About | Members of the Project Team | Publications | PDAs in education links

About the Project

These pages relate to a PhD project which started by exploring the use of PDAs in Higher Education. Like many PhD projects its direction has changed throughout it. Publications resulting from this research are on the publications page.

Current work is investigating building links between mobile devices and virtual worlds such as second life. The project original direction is explained below.

This project explored the use of portable computing to increase the flexibility of access and delivery of course material in higher education. It develop a system forlearning and assessment delivery via Personal Digital Assistants (PDAs) and evaluates the benefits of such delivery for engineering and technology undergraduate students. The project targets an engineering environment, but has potential for expanded scope across the University.

To provide a practical CAA application does not always need the power of a desktop system and useful CAA systems can be facilitated using technology that :

· Makes the best use of limited financial resources
· Has minimal size and maximal portability
· Is designed to be "Ready-At-Hand"

The alternative proposed in this project is the use of a Portable Digital Assistant(PDA).
The PDA is an ideal platform to facilitate such a task. Using a PDA may bring additional benefits as the organisational, diary and note taking tools supplied with the PDA may help the student to develop better organisational skills.

The immediate availability of a PDA (switch on and use -no boot up time) makes them ideal to grab a few moments useful working time at times and in locations where even a laptop would not be useful.
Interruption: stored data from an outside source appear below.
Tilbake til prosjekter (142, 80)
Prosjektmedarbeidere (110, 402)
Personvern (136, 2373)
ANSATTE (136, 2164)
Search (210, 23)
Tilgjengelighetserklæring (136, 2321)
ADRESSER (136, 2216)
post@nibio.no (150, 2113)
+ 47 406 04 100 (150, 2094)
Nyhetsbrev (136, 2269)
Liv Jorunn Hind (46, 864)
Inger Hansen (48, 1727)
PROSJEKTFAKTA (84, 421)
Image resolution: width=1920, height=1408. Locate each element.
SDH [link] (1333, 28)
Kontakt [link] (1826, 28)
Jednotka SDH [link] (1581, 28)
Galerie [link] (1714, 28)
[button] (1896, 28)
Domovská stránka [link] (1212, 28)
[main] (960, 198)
A PDA equipped student can carry question sets at all times. Their response to assessment questions can direct them to further stored learning materials. In addition, when new question sets are regularly loaded into the PDA, their journalled route through previous material may be archived for later analysis.

The initial phase of the project used 25 Clie SL10's. to deliver multichoice revision tests for engineering students. Some course texts were also been converted to Palm format. The Clie's were supplied with the standard built in applications along with two custom applications that were written for the project. One application is a simple quiz application that presents multichoice questions, the other is a logging application that records what applications are being used.

We received additional funding of £10500 by our institution to expand the project. In November 2004 Palm Zire 72 PDAs were given to all first year technology students at the Robert Clark Centre for Technological education. The results of this are on the publications page.

In 2007-2008 new visualisation and analysis software was written to assist in the examination of data collected during the project and the data is currently being re-evaluated.